TASK ITEM: An exact copy of every record is required.

Excerpts from a dataset
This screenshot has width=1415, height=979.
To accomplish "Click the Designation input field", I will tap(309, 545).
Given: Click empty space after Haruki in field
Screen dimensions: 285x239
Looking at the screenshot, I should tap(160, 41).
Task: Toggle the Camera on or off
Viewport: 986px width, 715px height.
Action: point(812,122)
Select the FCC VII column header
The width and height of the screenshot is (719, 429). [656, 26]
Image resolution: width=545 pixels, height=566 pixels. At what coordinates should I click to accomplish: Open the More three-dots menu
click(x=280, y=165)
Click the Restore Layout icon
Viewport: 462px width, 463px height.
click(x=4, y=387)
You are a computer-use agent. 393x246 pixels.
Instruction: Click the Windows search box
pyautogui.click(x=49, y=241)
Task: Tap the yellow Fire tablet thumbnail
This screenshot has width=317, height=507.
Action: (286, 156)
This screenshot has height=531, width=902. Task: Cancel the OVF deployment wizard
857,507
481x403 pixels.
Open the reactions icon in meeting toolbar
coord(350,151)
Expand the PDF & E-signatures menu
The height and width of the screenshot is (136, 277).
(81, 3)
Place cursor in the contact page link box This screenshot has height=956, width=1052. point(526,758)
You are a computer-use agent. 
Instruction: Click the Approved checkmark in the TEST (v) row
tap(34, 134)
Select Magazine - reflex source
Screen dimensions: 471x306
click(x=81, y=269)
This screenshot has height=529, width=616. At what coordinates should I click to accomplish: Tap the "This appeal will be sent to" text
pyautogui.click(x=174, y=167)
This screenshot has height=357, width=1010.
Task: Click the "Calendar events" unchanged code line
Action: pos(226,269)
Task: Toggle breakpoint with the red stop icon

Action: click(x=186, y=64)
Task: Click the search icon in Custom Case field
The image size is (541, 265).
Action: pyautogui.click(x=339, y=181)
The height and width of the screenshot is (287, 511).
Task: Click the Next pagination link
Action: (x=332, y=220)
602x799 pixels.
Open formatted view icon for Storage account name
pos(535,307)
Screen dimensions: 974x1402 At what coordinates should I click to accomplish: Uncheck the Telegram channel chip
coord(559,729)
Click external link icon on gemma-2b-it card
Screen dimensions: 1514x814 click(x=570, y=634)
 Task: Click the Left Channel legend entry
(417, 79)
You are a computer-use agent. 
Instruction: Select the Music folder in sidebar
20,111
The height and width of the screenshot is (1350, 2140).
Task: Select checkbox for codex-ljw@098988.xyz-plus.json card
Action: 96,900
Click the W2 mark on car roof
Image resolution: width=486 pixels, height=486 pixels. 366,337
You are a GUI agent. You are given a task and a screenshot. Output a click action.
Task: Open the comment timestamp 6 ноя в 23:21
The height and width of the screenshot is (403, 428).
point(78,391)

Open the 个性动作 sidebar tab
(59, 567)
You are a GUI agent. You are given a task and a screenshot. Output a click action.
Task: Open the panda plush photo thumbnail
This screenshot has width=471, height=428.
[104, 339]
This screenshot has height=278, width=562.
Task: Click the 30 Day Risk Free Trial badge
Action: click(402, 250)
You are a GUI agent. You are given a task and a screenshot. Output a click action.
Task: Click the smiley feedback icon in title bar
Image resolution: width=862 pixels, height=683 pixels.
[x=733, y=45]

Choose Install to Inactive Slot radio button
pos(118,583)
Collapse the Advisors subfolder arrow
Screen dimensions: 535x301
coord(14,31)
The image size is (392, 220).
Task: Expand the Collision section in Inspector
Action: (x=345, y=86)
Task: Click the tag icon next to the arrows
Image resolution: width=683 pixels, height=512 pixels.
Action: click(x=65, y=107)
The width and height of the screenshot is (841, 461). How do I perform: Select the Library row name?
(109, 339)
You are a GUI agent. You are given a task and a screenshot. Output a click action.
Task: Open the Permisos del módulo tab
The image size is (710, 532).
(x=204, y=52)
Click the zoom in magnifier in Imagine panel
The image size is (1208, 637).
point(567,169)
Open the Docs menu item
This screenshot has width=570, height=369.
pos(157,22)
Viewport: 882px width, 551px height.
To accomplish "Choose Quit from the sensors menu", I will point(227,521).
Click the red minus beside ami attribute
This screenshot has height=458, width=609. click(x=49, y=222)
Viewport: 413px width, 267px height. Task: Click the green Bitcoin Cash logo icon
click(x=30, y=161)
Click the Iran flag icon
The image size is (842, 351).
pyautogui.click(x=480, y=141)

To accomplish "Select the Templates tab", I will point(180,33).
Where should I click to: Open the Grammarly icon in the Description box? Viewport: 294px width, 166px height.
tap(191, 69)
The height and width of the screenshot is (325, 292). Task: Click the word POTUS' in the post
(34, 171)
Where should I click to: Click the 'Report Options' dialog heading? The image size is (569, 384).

WRITTEN SOLUTION:
This screenshot has width=1415, height=979.
To accomplish "Click the Designation input field", I will tap(309, 545).
Given: Click empty space after Haruki in field
Screen dimensions: 285x239
Looking at the screenshot, I should tap(160, 41).
Task: Toggle the Camera on or off
Viewport: 986px width, 715px height.
Action: point(812,122)
Select the FCC VII column header
The width and height of the screenshot is (719, 429). [656, 26]
Image resolution: width=545 pixels, height=566 pixels. At what coordinates should I click to accomplish: Open the More three-dots menu
click(x=280, y=165)
Click the Restore Layout icon
Viewport: 462px width, 463px height.
click(x=4, y=387)
You are a computer-use agent. 393x246 pixels.
Instruction: Click the Windows search box
pyautogui.click(x=49, y=241)
Task: Tap the yellow Fire tablet thumbnail
This screenshot has width=317, height=507.
Action: (286, 156)
This screenshot has height=531, width=902. Task: Cancel the OVF deployment wizard
857,507
481x403 pixels.
Open the reactions icon in meeting toolbar
coord(350,151)
Expand the PDF & E-signatures menu
The height and width of the screenshot is (136, 277).
(81, 3)
Place cursor in the contact page link box This screenshot has height=956, width=1052. point(526,758)
You are a computer-use agent. 
Instruction: Click the Approved checkmark in the TEST (v) row
tap(34, 134)
Select Magazine - reflex source
Screen dimensions: 471x306
click(x=81, y=269)
This screenshot has height=529, width=616. At what coordinates should I click to accomplish: Tap the "This appeal will be sent to" text
pyautogui.click(x=174, y=167)
This screenshot has height=357, width=1010.
Task: Click the "Calendar events" unchanged code line
Action: pos(226,269)
Task: Toggle breakpoint with the red stop icon

Action: click(x=186, y=64)
Task: Click the search icon in Custom Case field
The image size is (541, 265).
Action: pyautogui.click(x=339, y=181)
The height and width of the screenshot is (287, 511).
Task: Click the Next pagination link
Action: (x=332, y=220)
602x799 pixels.
Open formatted view icon for Storage account name
pos(535,307)
Screen dimensions: 974x1402 At what coordinates should I click to accomplish: Uncheck the Telegram channel chip
coord(559,729)
Click external link icon on gemma-2b-it card
Screen dimensions: 1514x814 click(x=570, y=634)
 Task: Click the Left Channel legend entry
(417, 79)
You are a computer-use agent. 
Instruction: Select the Music folder in sidebar
20,111
The height and width of the screenshot is (1350, 2140).
Task: Select checkbox for codex-ljw@098988.xyz-plus.json card
Action: 96,900
Click the W2 mark on car roof
Image resolution: width=486 pixels, height=486 pixels. 366,337
You are a GUI agent. You are given a task and a screenshot. Output a click action.
Task: Open the comment timestamp 6 ноя в 23:21
The height and width of the screenshot is (403, 428).
point(78,391)

Open the 个性动作 sidebar tab
(59, 567)
You are a GUI agent. You are given a task and a screenshot. Output a click action.
Task: Open the panda plush photo thumbnail
This screenshot has width=471, height=428.
[104, 339]
This screenshot has height=278, width=562.
Task: Click the 30 Day Risk Free Trial badge
Action: click(402, 250)
You are a GUI agent. You are given a task and a screenshot. Output a click action.
Task: Click the smiley feedback icon in title bar
Image resolution: width=862 pixels, height=683 pixels.
[x=733, y=45]

Choose Install to Inactive Slot radio button
pos(118,583)
Collapse the Advisors subfolder arrow
Screen dimensions: 535x301
coord(14,31)
The image size is (392, 220).
Task: Expand the Collision section in Inspector
Action: (x=345, y=86)
Task: Click the tag icon next to the arrows
Image resolution: width=683 pixels, height=512 pixels.
Action: click(x=65, y=107)
The width and height of the screenshot is (841, 461). How do I perform: Select the Library row name?
(109, 339)
You are a GUI agent. You are given a task and a screenshot. Output a click action.
Task: Open the Permisos del módulo tab
The image size is (710, 532).
(x=204, y=52)
Click the zoom in magnifier in Imagine panel
The image size is (1208, 637).
point(567,169)
Open the Docs menu item
This screenshot has width=570, height=369.
pos(157,22)
Viewport: 882px width, 551px height.
To accomplish "Choose Quit from the sensors menu", I will point(227,521).
Click the red minus beside ami attribute
This screenshot has height=458, width=609. click(x=49, y=222)
Viewport: 413px width, 267px height. Task: Click the green Bitcoin Cash logo icon
click(x=30, y=161)
Click the Iran flag icon
The image size is (842, 351).
pyautogui.click(x=480, y=141)

To accomplish "Select the Templates tab", I will point(180,33).
Where should I click to: Open the Grammarly icon in the Description box? Viewport: 294px width, 166px height.
tap(191, 69)
The height and width of the screenshot is (325, 292). Task: Click the word POTUS' in the post
(34, 171)
Where should I click to: Click the 'Report Options' dialog heading? The image size is (569, 384).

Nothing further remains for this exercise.